The terahertz band refers to the electromagnetic wave between microwave and far-infrared waves, which is commonly defined from 0.1 to 10 THz [1]. Over the past few decades, the promising application prospects of terahertz technology in wireless communication [2], remote sensing [3], imaging [4,5], biomedicine [6], and moving-target detection [7] have drawn increased research interest. As the essential components, terahertz electromagnetic devices such as beam-steering antennas [8], polarization converters [9], and high-Q resonators [10] have been widely reported. Among these, multifunctional beam manipulations, especially beam steering, have received much interest [11,12]. Beam-steering technologies usually include mechanical scanning, phased array, frequency scanning, and multi-feed technologies [11]. In the terahertz band, frequency-scanning technology may have the advantages of high response speed, low power consumption, and a simple system compared with the other three mechanisms.

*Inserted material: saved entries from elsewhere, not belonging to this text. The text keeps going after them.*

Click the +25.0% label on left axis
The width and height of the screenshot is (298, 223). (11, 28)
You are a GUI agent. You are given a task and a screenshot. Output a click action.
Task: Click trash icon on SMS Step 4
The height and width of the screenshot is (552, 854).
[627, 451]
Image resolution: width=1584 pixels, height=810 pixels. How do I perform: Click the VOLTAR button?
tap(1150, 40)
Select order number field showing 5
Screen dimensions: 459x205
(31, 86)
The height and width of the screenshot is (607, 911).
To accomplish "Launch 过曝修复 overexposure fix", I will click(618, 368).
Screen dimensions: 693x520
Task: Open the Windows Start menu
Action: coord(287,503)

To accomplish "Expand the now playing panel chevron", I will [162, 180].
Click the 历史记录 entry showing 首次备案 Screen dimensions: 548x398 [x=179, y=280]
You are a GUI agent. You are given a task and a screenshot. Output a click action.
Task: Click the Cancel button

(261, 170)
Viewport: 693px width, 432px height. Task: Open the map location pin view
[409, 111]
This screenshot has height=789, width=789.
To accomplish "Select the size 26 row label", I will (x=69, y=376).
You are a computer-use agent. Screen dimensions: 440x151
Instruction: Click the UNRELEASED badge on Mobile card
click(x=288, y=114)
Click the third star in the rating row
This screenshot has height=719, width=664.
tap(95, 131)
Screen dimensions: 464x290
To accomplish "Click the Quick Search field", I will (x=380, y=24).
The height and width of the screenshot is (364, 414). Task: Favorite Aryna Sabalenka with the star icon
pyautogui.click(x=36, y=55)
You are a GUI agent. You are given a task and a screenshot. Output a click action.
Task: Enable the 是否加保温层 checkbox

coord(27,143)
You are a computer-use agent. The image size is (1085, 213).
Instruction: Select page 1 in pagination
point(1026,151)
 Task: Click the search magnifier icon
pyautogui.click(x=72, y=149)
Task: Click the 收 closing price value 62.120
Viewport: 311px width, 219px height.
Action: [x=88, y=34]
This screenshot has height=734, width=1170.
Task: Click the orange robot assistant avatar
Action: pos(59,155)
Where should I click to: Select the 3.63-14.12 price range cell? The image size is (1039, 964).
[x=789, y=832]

Recently, a frequency-scanning antenna was designed for the W band for real-time imaging. The imaging system operating at 79 GHz was composed of a frequency-scanning array, a parabolic reflector, and a post-processing module, which proved its feasibility for low-cost imaging applications [13]. A frequency-sweep reflector antenna working at 235–330 GHz was proposed based on the direction-of-arrival estimation mechanism [14]. The diffraction enhancement method is applied to design the antenna structure to attain high gain and directivity, and the measured results show that the diffraction beam steers from −36.6° to −11.03° during the designed operating frequency. A two-dimensional frequency-scanning planar-integrated array based on the leaky wave principle and true-time-delay phase-shifting feeding network was designed and manufactured, and consequently, a scanning range of 22.7° × 60° is achieved by sweeping the frequency between 325 and 400 GHz [15].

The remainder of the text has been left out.